Gold loans may look like a straight forward method of raising quick money. Whether you need urgent funds for a marriage or festivals or for travel, you normally tend to fall back upon the power of gold. Gold, usually kept in the form of jewellery, often comes to the rescue during financial emergencies. With banks and NBFCs falling over each other to give gold loans to Indian households, you can monetize your gold assets without really selling them in the markets. However, quite often people make some fundamental mistakes while opting for a gold loan. Here are some common mistakes you need to avoid while taking a gold loan.
Common mistakes to avoid while taking a gold loan
A major blunder people do commit is not checking the lender’s credibility. In a gold loan you have the cash, which is a fraction of the gold that you have pledged. Therefore the risk is more on you than on the lender. You must therefore ensure to do a background check on the lender before taking a loan. Gold loan can be risky for the borrower as your gold is with the lender till the time you repay your loan completely. Making it a point to choose a well established and reputed bank or NBFCs only for gold loans. Any entity that is regulated by the RBI is always a better bet for you.
You would be making mistake by not comparing gold loans in the market. When you compare, you can use any of the aggregator websites. But make it a point on the patent costs and the latent costs. Most lenders would be ready to give out a gold loan for an amount that will be decided on the basis of value of your gold. As a borrower, you should never go for the first offer. The more you snoop around, the better the offers you find. In fact if you approach the bank with this comparative study, the bank will be forced to go that extra mile and work out a better deal for you. Look for lender who offers a lower rate of interest or a higher loan to value (LTV) ratio.

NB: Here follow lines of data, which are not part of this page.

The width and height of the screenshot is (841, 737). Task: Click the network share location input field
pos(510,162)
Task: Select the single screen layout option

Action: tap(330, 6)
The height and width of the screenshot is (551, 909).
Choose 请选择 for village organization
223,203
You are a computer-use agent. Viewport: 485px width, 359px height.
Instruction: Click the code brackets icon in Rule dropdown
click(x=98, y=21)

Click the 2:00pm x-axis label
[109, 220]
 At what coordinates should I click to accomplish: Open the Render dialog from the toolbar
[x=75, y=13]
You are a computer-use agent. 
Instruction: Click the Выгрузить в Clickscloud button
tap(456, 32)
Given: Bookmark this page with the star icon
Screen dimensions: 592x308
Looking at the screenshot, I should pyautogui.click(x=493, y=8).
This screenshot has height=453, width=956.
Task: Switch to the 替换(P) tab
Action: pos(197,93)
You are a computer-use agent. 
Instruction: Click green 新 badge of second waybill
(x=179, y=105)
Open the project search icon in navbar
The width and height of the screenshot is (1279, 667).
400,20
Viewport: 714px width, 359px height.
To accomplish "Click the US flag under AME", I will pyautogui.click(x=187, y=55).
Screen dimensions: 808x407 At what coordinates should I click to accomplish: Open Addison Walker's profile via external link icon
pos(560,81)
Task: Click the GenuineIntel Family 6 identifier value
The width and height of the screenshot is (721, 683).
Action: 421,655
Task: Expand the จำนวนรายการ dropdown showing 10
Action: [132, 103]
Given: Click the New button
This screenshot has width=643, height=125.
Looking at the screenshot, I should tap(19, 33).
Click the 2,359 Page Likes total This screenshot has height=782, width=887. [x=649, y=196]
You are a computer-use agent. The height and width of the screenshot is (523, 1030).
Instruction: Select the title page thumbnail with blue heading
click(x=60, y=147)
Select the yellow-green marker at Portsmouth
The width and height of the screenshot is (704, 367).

Another common mistake you need to avoid is being negligent of the repayment structure: It is extremely important to understand these structures and select the one that best matches your needs. Be clear whether you are paying in the form of regular EMIs, bullet payments, or as interest-only repayment. Ensure that you have the requisite liquidity with you when the loan repayment comes up. Else you could lose your gold. Check your inflows to conform that you can afford the EMI costs.
When it comes to gold loans the devil lies in the details. So get into the finer aspects of Loan to Value (LTV) calculation. Why is this important? Borrowers must understand how the bank calculates the value of your loan for lending purposes. Banks and NBFCs rely on the data furnished by their central office to calculate the value of your gold and based on that they grant you a loan for up to 60% of its value. For example, if the market value of your gold is Rs 5 lakh, you can get a loan for up to Rs 3 lakh. As a smart borrower, you need to have a good idea about the market value of your gold. Be clear on which benchmark price they are using and how they are arriving at the current value. Quite often, these are flexible.
Not understanding gold is like not understanding the gold loan at all. You must remember that banks grant loans on gold with purity of 22 karat or above. So if you have gold which is any less pure, either the quantity will be reduced to lower grams or the loan may be rejected. In case you are pledging a diamond necklace, only the weight and purity of the gold will be considered for deciding the loan value. The value of gemstones is normally not to be considered. In India, lenders however prefer to take gold jewellery as collateral as it has more sentimental value and ensures disciplined repayment from the borrower. While gold coins are accepted, any gold coin above 50 grams is normally accepted as collateral.
Finally, you must read the fine print. What are the conditions in which your bank can possess the gold and auction it? What are the conditions in which you can close the loan without any prepayment charges? Discuss all these aspects threadbare before signing on the dotted line.